People working from home between March and June during lockdown cost the hospitality sector approximately £2.3b of spending in shops, pubs and eateries near London employment hubs.
This is according to CEBR (Centre for Economics and Business Research), which said London still looks “like a ghost town” even after the easing of lockdown restrictions. Cebr said homeworking has “sucked the life out of many central locations”, with the city lagging behind other regions for the number of people returning to workplaces.
Google mobility data showed that during the peak of the lockdown in April, the number of people going to places of work on weekdays in London was 77% lower than before the crisis. By June this had picked up to 60% lower than the period 3 January to 6 February.

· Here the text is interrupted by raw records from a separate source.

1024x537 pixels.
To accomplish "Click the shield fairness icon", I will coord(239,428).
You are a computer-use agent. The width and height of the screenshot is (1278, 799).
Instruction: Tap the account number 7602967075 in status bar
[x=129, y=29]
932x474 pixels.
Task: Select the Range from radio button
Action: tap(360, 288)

Meanwhile, data gathered on usual spending by employees near their places of work from research by iZettle and Nationwide suggested spend on goods and services, such as lunch, after-work drinks, coffee/tea, snacks, stationery and other office equipment amounted to approximately £202 per month.
The £2.3b figure comes from the Google data in addition to these spending statistics and scaling up to the number of employees in London prior to the crisis for an estimate of the amount of money that is not being spent.
Previous CEBR research found that when the ‘new normal’ emerges in 2021 it is likely that, for London, 30% of employees will still be working at home on any one day, while before the crisis it was only 11.9% of employees.
Scaling from this, the capital will continue to lose out on around £178m per month compared to what was previously spent by employees near their places of work prior to the crisis.